As we set off the tram went over an old whitewashed aqueduct and stopped halfway along where everyone started whispering while looking over the side. Below us on the floor was a large black fella laid on his back, unconscious. I asked what had happened and was told that this was quite a regular occurrence, the bloke had been knocked out and his shoes stolen. Lucky for me that my shoes are in a bit of a state, worn out and smelly, so I can’t imagine anyone wanting to nick them. The trip was nice though, passing through cobbled streets and past nice old houses. Street kids would run alongside the tram and jump onto the running board playing a kind of tram surfing game. If you’re from Lisbon this place really is a home from home as the little trams of Lisbon travel through similar looking cobbled streets. At the furthest and highest part of the trip you get a clear view of Cristo Redentor on top of Corcovado Mountain.
Back in town I headed to the new cathedral, I don’t know what the best way to describe this place is other than a street cone with the top cut off. Inside is a huge open space completely surrounded by a cone of stained glass but to be honest, as monumental as this is I’ve never been one for these modern churches and cathedrals. I went for a wander through the old centre passing Praça Floriano, Largo da Carioca, the Covento de Santo Antonio and the old royal palace (Paço Imperial) where the Portuguese monarchs once reigned. I thought I’d try and get the ferry to Niteroi but it wasn’t running today due to ferry port repairs, typical.

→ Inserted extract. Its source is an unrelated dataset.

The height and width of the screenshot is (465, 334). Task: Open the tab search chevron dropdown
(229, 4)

Back in the hotel I immersed myself in a Saturday early evening TV show. I don’t know what it was called but I can guess that the name was something like “The ‘Who has the best Brazilian crotch’ Show”! From what I could see the programme worked like this, ten women lined up in yellow lycra g-strings while the cameraman zoomed in on their crotches and the audience voted on the best. What criteria they were using to make their votes I shudder to think. Either way I was unsurprisingly transfixed, who says travelling doesn’t broaden the mind. I’m clearly up to date with the cultural diversity of the Brazilian people, and more importantly the one I liked won, how’s that for empathy. As a bonus for winning they even showed her face!

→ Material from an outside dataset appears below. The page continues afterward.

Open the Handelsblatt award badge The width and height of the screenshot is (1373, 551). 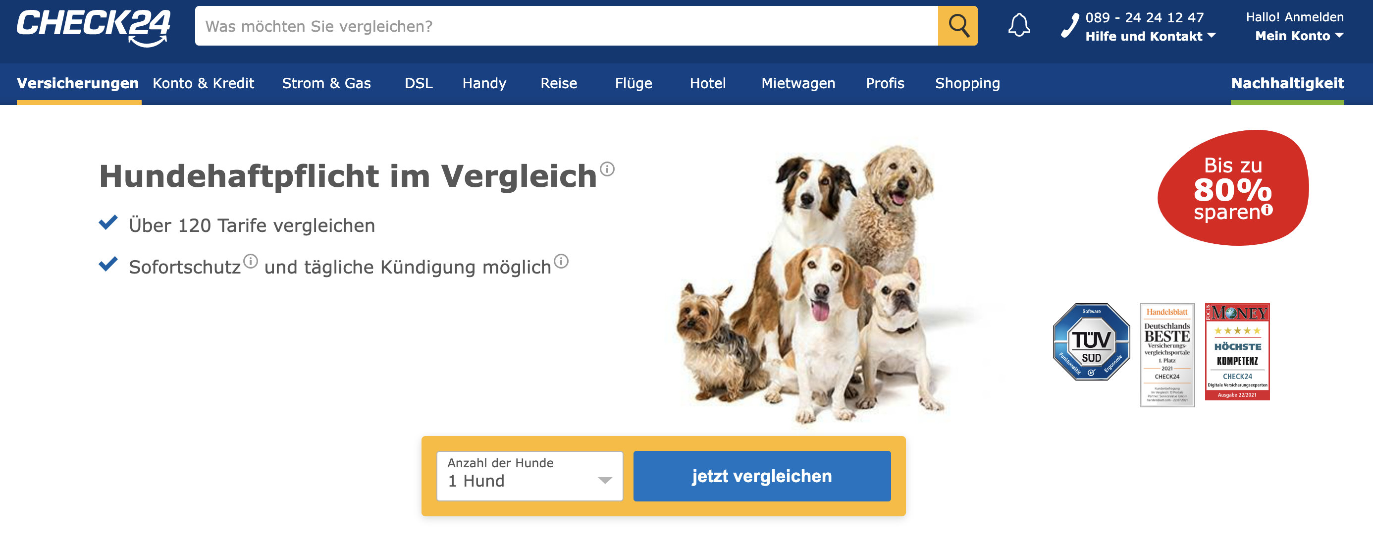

To recover my energy I popped out to a shop to buy some cake and bought a packet which had a picture of a lovely cake on it, however on returning to the hotel it suddenly became apparent that the picture was not of what’s actually in the packet, it was a bleedin’ small stick of margarine. Not anywhere on the packet does it say margarine in any language I just states ‘bolo’ which according to my phrase book is cake! It probably says “can be used to make cake!” The buggers! Not a lot you can do with a small stick of margarine so I’ve fixed my squeaky door with a bit, bought some bread and threw the rest away.
I thought I’d just get my travel documents together and have noticed that my travel insurance ran out today, I’d extended my time in South America but completely forgot about my insurance! Great, I’m in Rio without insurance!!